Translate this sentence from the passage on electric car motors below into Spanish: "So we set out to create our own copper rotor fabrication process."

Supplied passage:
::::

The folks at Hughes/GM didn’t like the large number of MOSFETs that Cocconi used, and proposed instead to use the new-fangled IGBT transistors like those from International Rectifier. You can read about all this in the book The Car That Could. The Hughes/GM engineers liked these better because they were easier to control and many fewer transistors were needed. According to legend, Cocconi was at first resistant to using IGBTs rather than the MOSFETS he already understood. True or not, the EV-1 used IGBTs.
Fast forward again to 1992: Al Cocconi started AC Propulsion to make EV motors and matching inverters. AC Propulsion developed their Power Electronics Unit (PEU) using IGBTs similar to what Cocconi learned about from the guys at Hughes/GM.
Fast forward once more to 2003: Tesla Motors’s Power Electronics Module (PEM), in turn, uses a similar kind of variable frequency, IGBT inverter, based on what we learned from our friends Al Cocconi and the rest of the team at AC Propulsion, as well as from what JB and I had learned in our own careers as electrical engineers. Over the last 3 years, this PEM has been refined and improved by Tesla’s team of electrical, firmware, and manufacturing engineers.
At the same time, Tesla’s motor engineering team developed our own custom 3-phase AC induction motor – based on Tesla’s patents, based on the EV-1 motor, based on the AC Propulsion motor. Like Tesla’s motors, the EV-1 motor, and the AC Propulsion motor, ours gets its incredible efficiency largely due to its copper rotor.
We’ve studied the EV-1 motor carefully. The technique they used to construct their copper rotor was not great, resulting in suboptimal efficiency, and (I suspect) low manufacturing yield.
We have studied AC Propulsion’s rotor manufacturing technique. Their process creates a motor with much better efficiency. But there is quite a bit of hand labor and tweekmanship in the process, and it would not work for the production volumes we forecast at Tesla.
We studied other companies who cast copper rotors like Favi. But their process yielded rotors with lower efficiency than AC Propulsion’s.
So we set out to create our own copper rotor fabrication process. It took us a few years, but it worked: our rotors are readily mass produced in our own factory in Taiwan, and their performance is quite nice. (How we do it is a secret. I don’t keep a lot of things secret from you, but this is some of our secret sauce! That’s why we didn’t outsource the construction of this piece.)
Here’s the cool thing: if you handed one of our motors to Nikola Tesla, he’d recognize it immediately as his own invention. Nice job of optimization, but clearly his.
That’s why we’re Tesla Motors.

::::

Data block:

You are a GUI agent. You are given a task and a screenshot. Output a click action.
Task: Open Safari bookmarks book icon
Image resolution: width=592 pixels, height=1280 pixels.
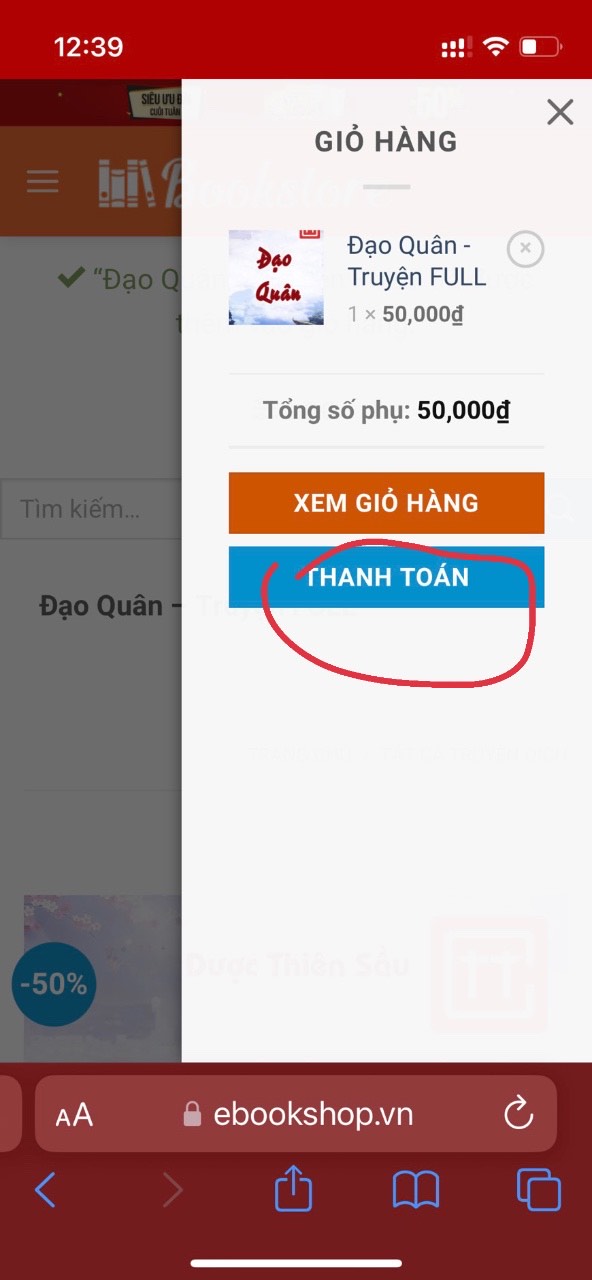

::::

Completed exercise: Así que nos propusimos crear nuestro propio proceso de fabricación de rotores de cobre.